Widely described as the most right-wing government in the country’s history, Netanyahu’s Likud will sit with the parties of Shas, Degel HaTorah, Agudat Israel, Religious Zionism, Jewish Power and Noam.
In his filmed telephone call to President Isaac Herzog, Netanyahu said, “I wanted to inform you that thanks to the enormous public support we received in the last elections, I was able to form a government that will take care of all the citizens of Israel, and I of course mean to establish it as soon as possible.”
Herzog responded, “I thank you for the announcement and wish you luck, and as you said the duty is to work for the entire Israeli people and public, and I hope you will all enlist to this task at this time.”
The Office of the President of Israel tweeted, “In accordance with Article 13 (b) of the Basic Law: The Government, Member of Knesset Benjamin Netanyahu, Chairman of the Likud Party, informed the President of the State that he was able to form a government.”

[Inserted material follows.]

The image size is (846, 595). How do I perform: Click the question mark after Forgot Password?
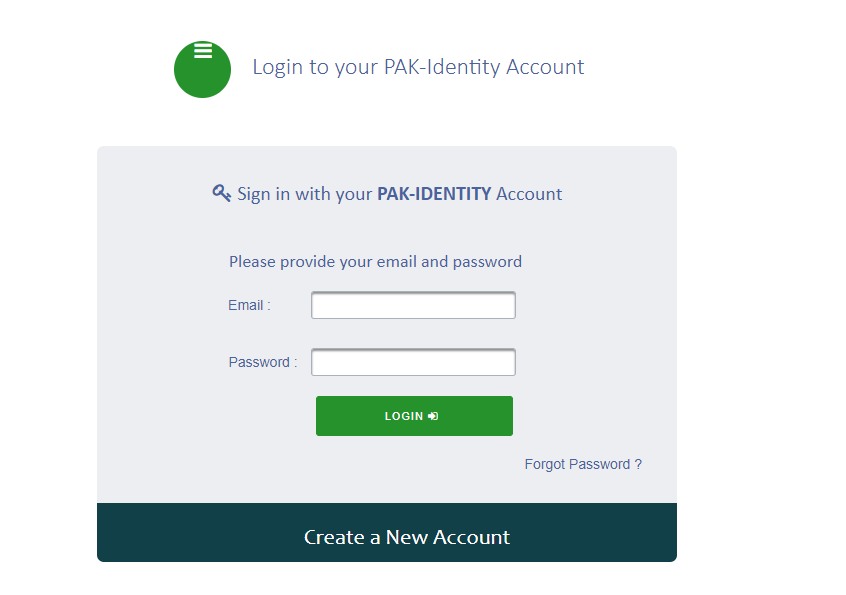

Despite the announcement, as of Thursday afternoon local time, Netanyahu’s Likud had yet to sign agreements with all of the factions.
Knesset Speaker Yariv Levin is expected to announce the formation of the government during the Knesset plenum on Monday, after which Netanyahu will have up to seven days to swear in his government. The former long-serving leader still needs to negotiate cabinet positions for key members of his own Likud faction.

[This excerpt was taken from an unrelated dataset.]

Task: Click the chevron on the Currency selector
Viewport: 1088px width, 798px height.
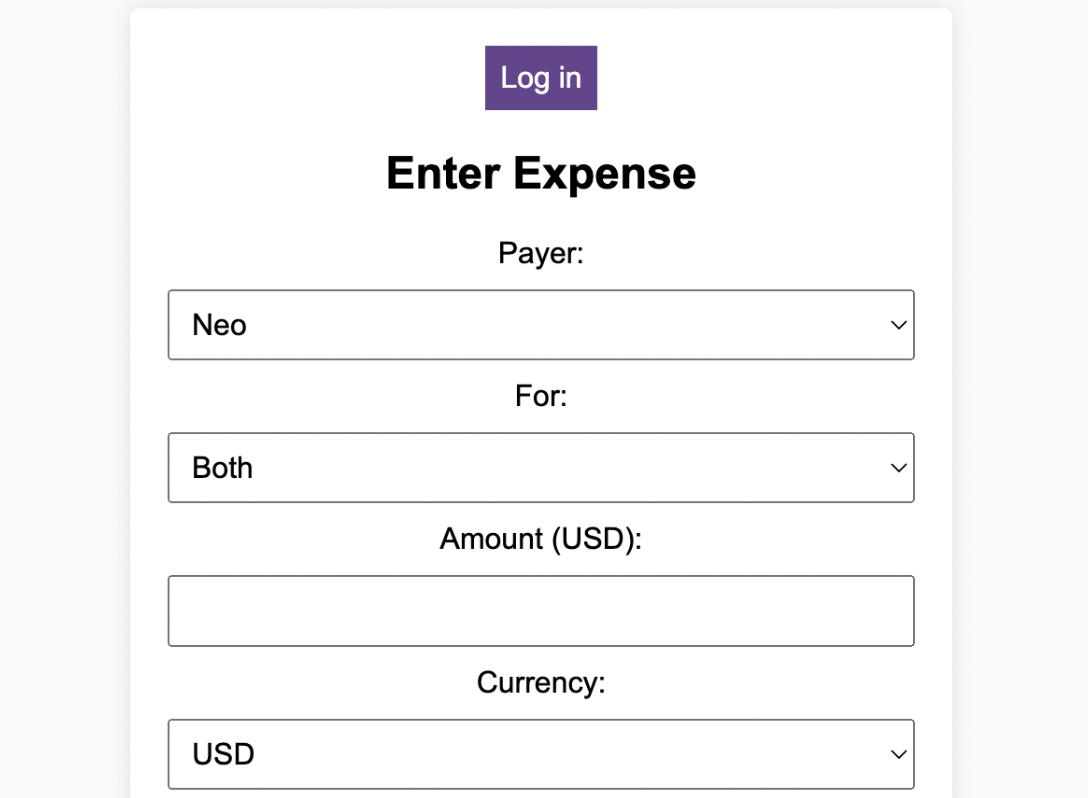Action: 897,754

Ukrainian President Volodymyr Zelensky was in Washington yesterday to address a joint session of Congress, nine months after his first address before the body, which had taken place virtually.
Prior to Zelensky’s speech, he met with President Joe Biden, who, during a White House press conference, invoked the Hanukkah story of the Maccabees. “Tonight is the fourth night of Hanukkah, a time when Jewish people around the world, President Zelensky and many other families among them, honor the timeless miracle of a small band of warriors fighting for their values and their freedom against a much larger foe, and how they endured and how they overcame,” Biden said. “The story of survival and resilience that reminds us [in] the coldest days of the year that light will always prevail over darkness.”
During his speech to Congress, Zelensky made mention of Russia’s “ally in [its] genocidal policy: Iran,” referring to Iran’s transfer of weaponized drones to Russia. “That is how one terrorist has found the other,” he said. “It is just a matter of time before they strike against your other allies.”
Israel’s deputy chief of mission in Washington, D.C., Eliav Benjamin, attended the address, tweeting after, “I was honored to represent Israel tonight during President [Zelenskyy]’s historic, powerful and inspiring speech at a joint session of Congress. As Ukraine fights for its freedom, Israel will continue to stand with and support the Ukrainian people.”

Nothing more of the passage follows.